Autoridades de Protección Civil mantienen vigilancia permanente en los cauces de ríos y arroyos que cruzan por Piedras Negras y la región de los Cinco Manantiales, tras las lluvias registradas desde la noche del domingo, las cuales han provocado un aumento significativo en los afluentes que desembocan en el Río Bravo.
Francisco Contreras Obregón, Coordinador Regional de Protección Civil en Coahuila, informó que aunque en Piedras Negras y municipios cercanos como Zaragoza y Villa de Fuente las precipitaciones fueron menores, de entre una y dos pulgadas, los ríos San Rodrigo, San Diego, San Antonio y Escondido están siendo monitoreados de forma constante ante la posibilidad de una crecida.

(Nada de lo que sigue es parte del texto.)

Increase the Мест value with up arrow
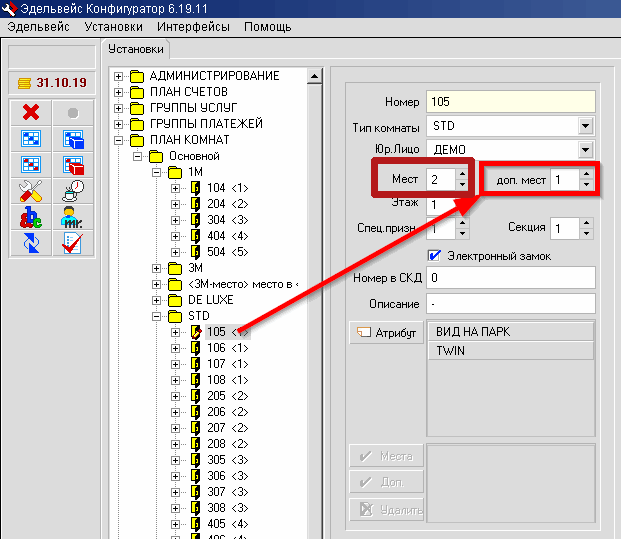This screenshot has height=539, width=621. [x=461, y=174]
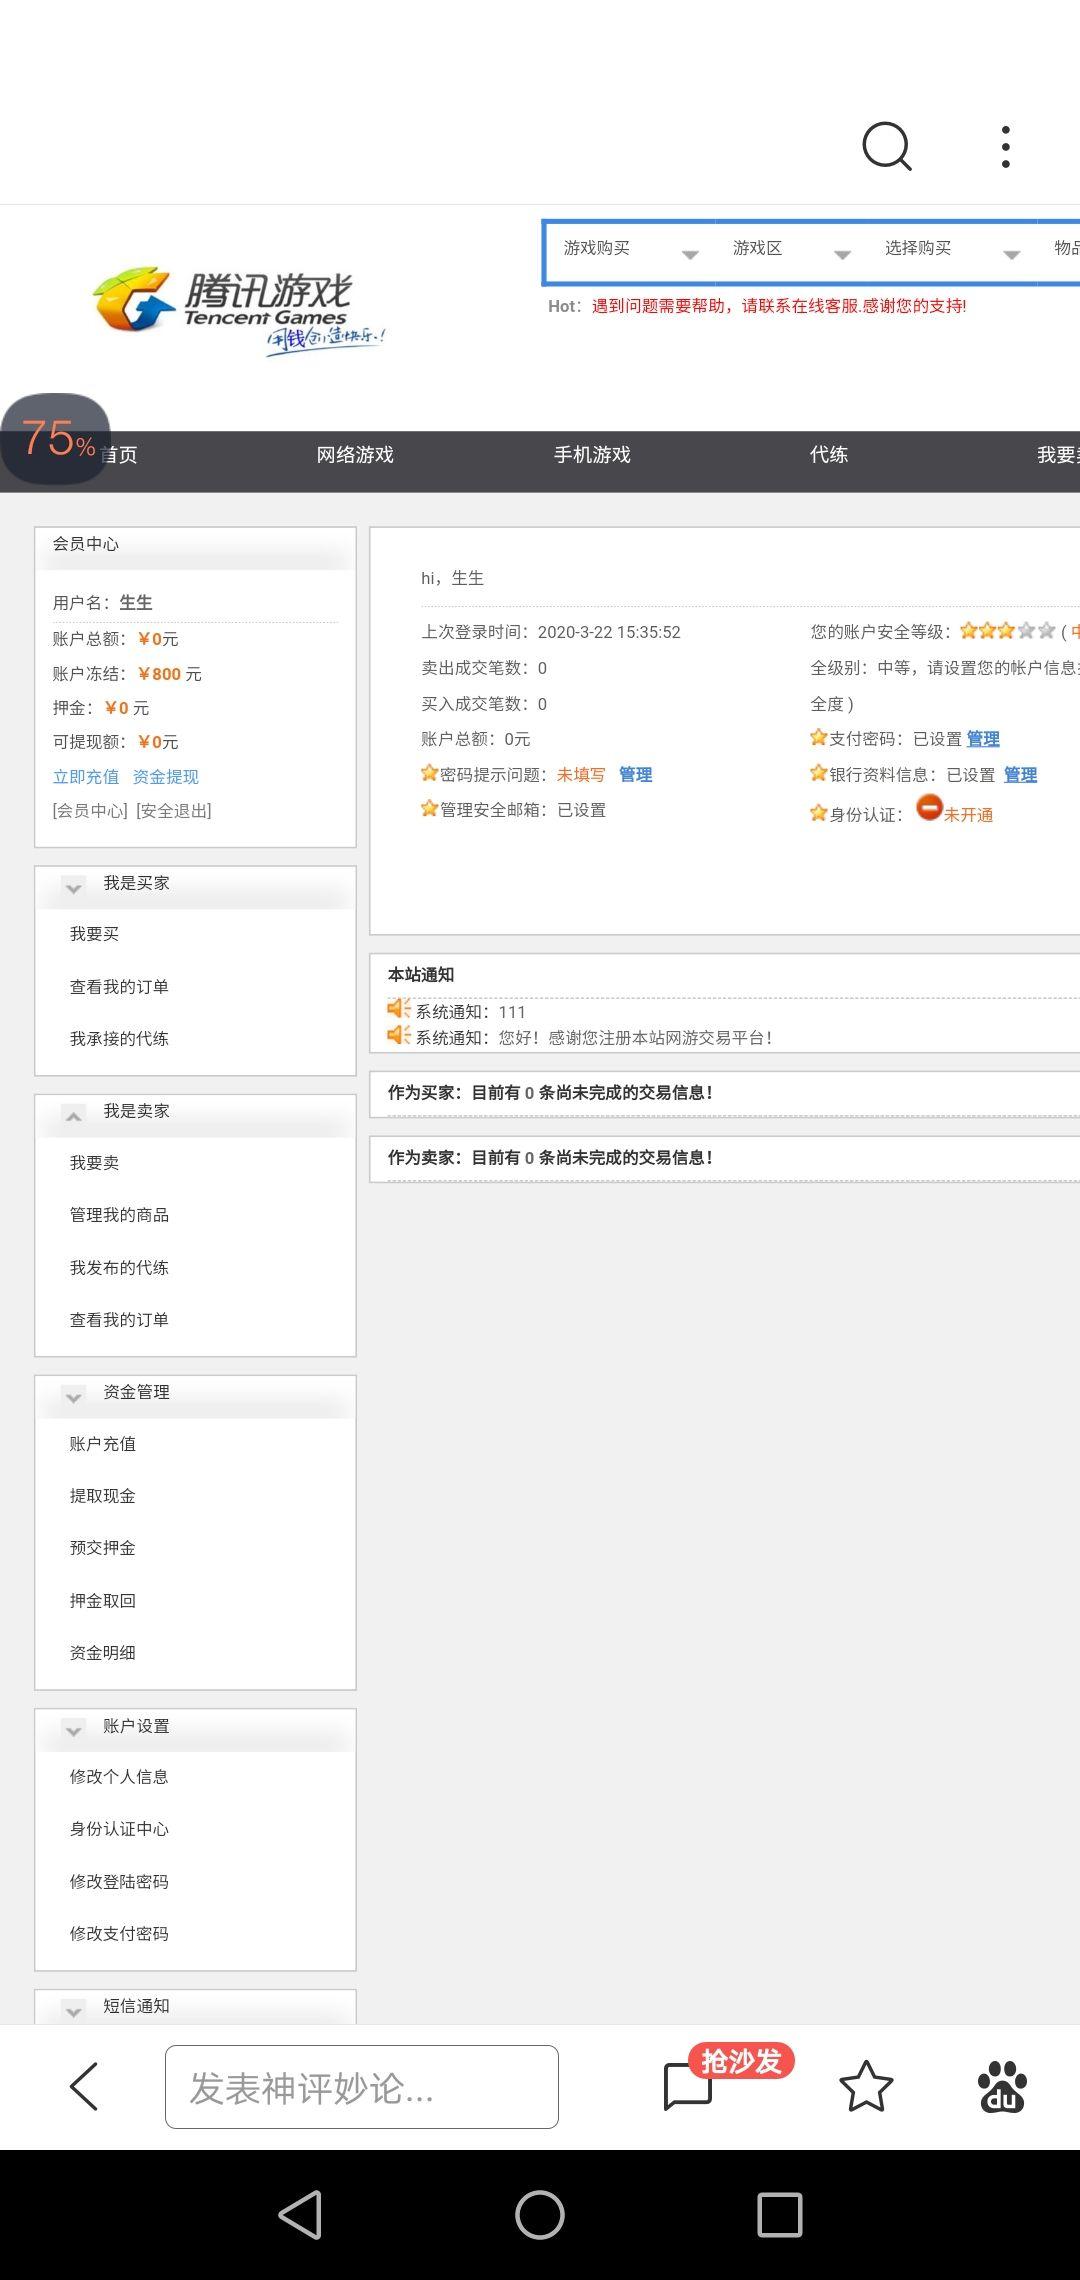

En Jiménez se registraron casi cinco pulgadas, mientras que en Guerrero fueron 4.5 y en el Ejido El Moral 4, aportando altos volúmenes a los cauces que fluyen hacia el Bravo, principalmente aguas abajo de las presas San Miguel, Centenario y La Fragua.
De acuerdo con los más recientes reportes, a partir de las 18:00 horas de este lunes 14 de julio, el caudal del Río Bravo pasará de 38 a 300 metros cúbicos por segundo, con una elevación en su escala de hasta 1.10 metros. Esta variación será provocada por los escurrimientos del arroyo Las Vacas, los ríos San Diego y San Rodrigo, además de varios arroyos provenientes del estado de Texas. Este fenómeno natural ya afecta a municipios como Acuña, Jiménez, Piedras Negras, Guerrero e Hidalgo.
Aunque hasta el momento no se han registrado desbordamientos ni complicaciones en la región, Protección Civil exhortó a la ciudadanía a mantenerse informada, evitar zonas cercanas al río y, sobre todo, no introducirse al cauce del Río Bravo. El incremento en la corriente representa un riesgo potencial de arrastre o situaciones de barado que pueden comprometer la integridad física de quienes se acerquen al área. Las lluvias podrían continuar hasta el miércoles, con nuevas precipitaciones previstas desde la tarde de este mismo lunes.